Dacha fit de la tête un signe affirmatif.
J’en étais sûre, je n’attendais pas moins de toi. Il t’aimera parce qu’il le doit, il le doit; il est tenu de t’adorer! vociféra avec une véhémence particulière Barbara Pétrovna, – du reste, même en écartant cette considération, il s’amourachera de toi, je le sais. Et puis, moi-même je serai là. Ne t’inquiète pas, je serai toujours là. Il se plaindra de toi, il te calomniera, il racontera au premier venu tes prétendus torts envers lui, il geindra continuellement; habitant la même maison que toi, il t’écrira des lettres, parfois deux dans la même journée, mais il ne pourra se passer de toi, et c’est l’essentiel. Fais-toi obéir; si tu ne sais pas lui imposer ta volonté, tu seras une imbécile. Il menacera de se pendre, ne fais pas attention à cela: dans sa bouche de telles menaces ne signifient rien. Mais, sans les prendre au sérieux, ne laisse pas cependant d’ouvrir l’œil. À un moment donné il pourrait se pendre en effet: de pareilles gens se suicident, non parce qu’ils sont forts, mais parce qu’ils sont faibles. Aussi ne le pousse jamais à bout, c’est la première règle dans un ménage. Rappelle-toi en outre que Stépan Trophimovitch est un poète. Écoute, Dacha: il n’y a pas de bonheur qui l’emporte sur le sacrifice de soi-même. Et puis tu me feras un grand plaisir, et c’est là l’important. Ne prends pas ce mot pour une naïveté que j’aurais laissé échapper par mégarde; je comprends ce que je dis. Je suis égoïste, sois-le aussi. Je ne te force pas, tout dépend de toi, il sera fait comme tu l’auras décidé. Eh bien, parle!
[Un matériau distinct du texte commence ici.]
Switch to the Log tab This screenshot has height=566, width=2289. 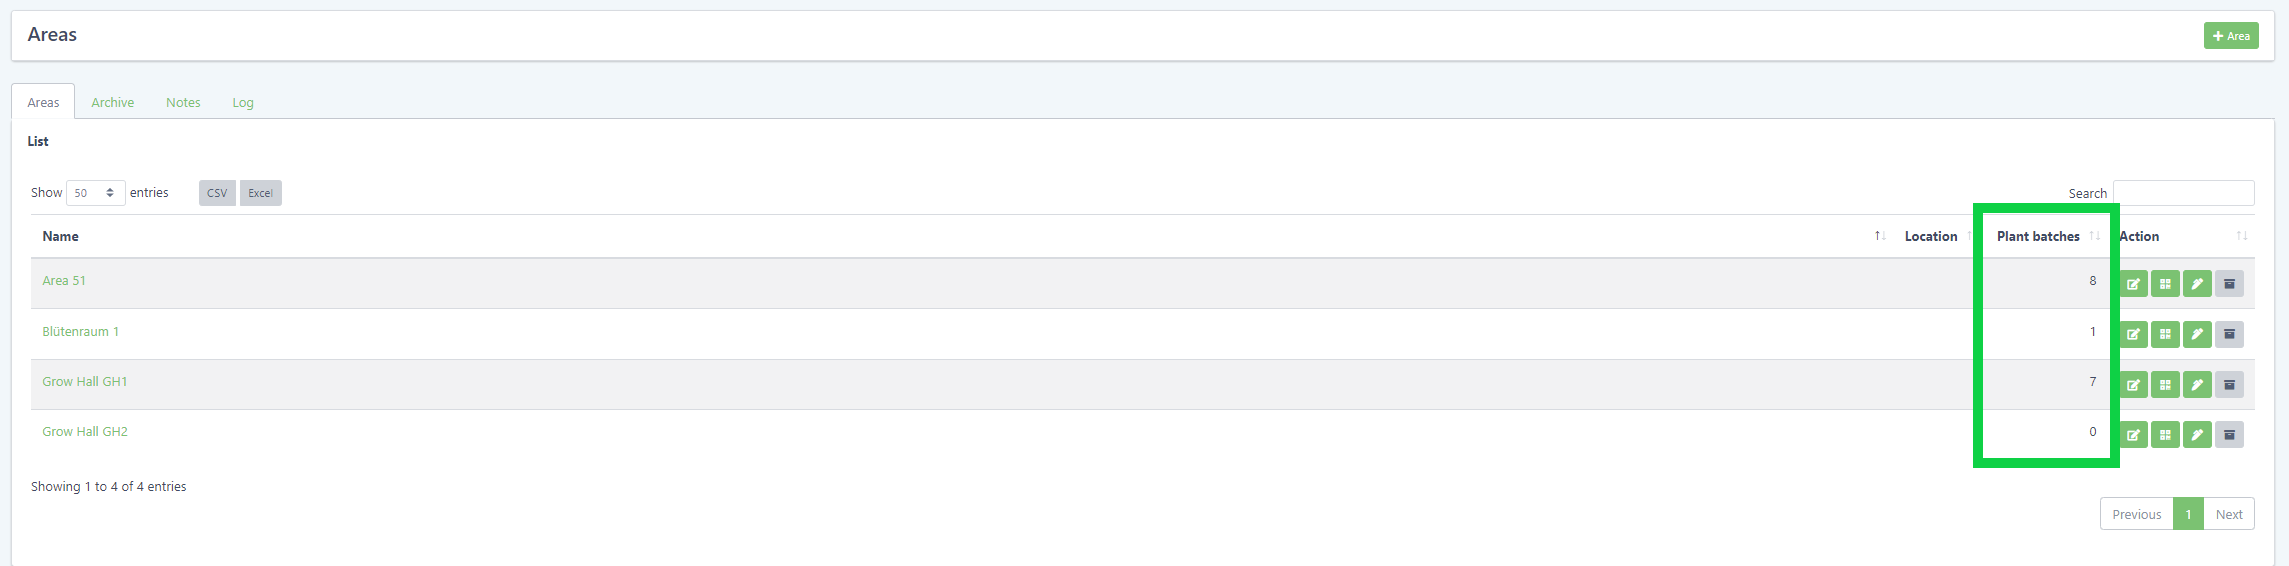coord(243,103)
– Cela m’est égal, Barbara Pétrovna, s’il faut absolument que je me marie, répondit Dacha d’un ton ferme.
– Absolument? À quoi fais-tu allusion? demanda la générale en attachant sur elle un regard sévère.
La jeune fille resta silencieuse.
– Quoique tu sois intelligente, tu viens de dire une sottise. Il est vrai, en effet, que je tiens absolument à te marier, mais ce n’est pas par nécessité, c’est seulement parce que cette idée m’est venue, et je ne veux te faire épouser que Stépan Trophimovitch. Si je n’avais pas ce parti en vue pour toi, je ne penserais pas à te marier tout de suite, quoique tu aies déjà vingt ans… Eh bien?
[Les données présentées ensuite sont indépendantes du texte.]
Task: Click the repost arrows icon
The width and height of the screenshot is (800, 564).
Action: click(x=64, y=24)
– Je ferai ce qu’il vous plaira, Barbara Pétrovna.
– Alors tu consens! Attends, tais-toi, où vas-tu donc? je n’ai pas fini. Tu étais inscrite sur mon testament pour quinze mille roubles, tu les recevras dès maintenant, – après la cérémonie nuptiale. Là-dessus, tu lui donneras huit mille roubles, c’est-à-dire pas à lui, mais à moi. Il a une dette de huit mille roubles; je la payerai, mais il faut qu’il sache que c’est avec ton argent. Il te restera sept mille roubles, ne lui en donne jamais un seul. Ne paye jamais ses dettes. Si tu le fais une fois, ce sera toujours à recommencer. Du reste, je serai là. Vous recevrez annuellement de moi douze cents roubles, et, en cas de besoins extraordinaires, quinze cents, indépendamment du logement et de la table qui seront aussi à ma charge; je vous défrayerai sous ce rapport, comme je le défraye déjà. Vous n’aurez à payer que le service. Vous toucherez en une seule fois tout le montant de la pension annuelle que je vous fais. C’est à toi, entre tes mains que je remettrai l’argent. Mais aussi sois bonne; donne-lui quelque chose de temps en temps et permets-lui de recevoir ses amis une fois par semaine; s’ils viennent plus souvent, mets-les à la porte. Mais je serai là. Si je viens à mourir, votre pension continuera à vous être servie jusqu’à son décès, tu entends, jusqu’à son décès seulement, parce que cette pension, ce n’est pas à toi que je la fais, mais à lui. Quant à toi, en dehors des sept mille roubles dont j’ai parlé tout à l’heure et que tu conserveras intégralement si tu n’es pas une bête, je te laisserai encore huit mille roubles par testament. Tu n’auras pas davantage de moi, il faut que tu le saches. Eh bien, tu consens? Répondras-tu, à la fin?
– J’ai déjà répondu, Barbara Pétrovna.
– N’oublie pas que tu es parfaitement libre: il sera fait comme tu l’as voulu.
– Permettez-moi seulement une question, Barbara Pétrovna: est-ce que Stépan Trophimovitch vous a déjà dit quelque chose?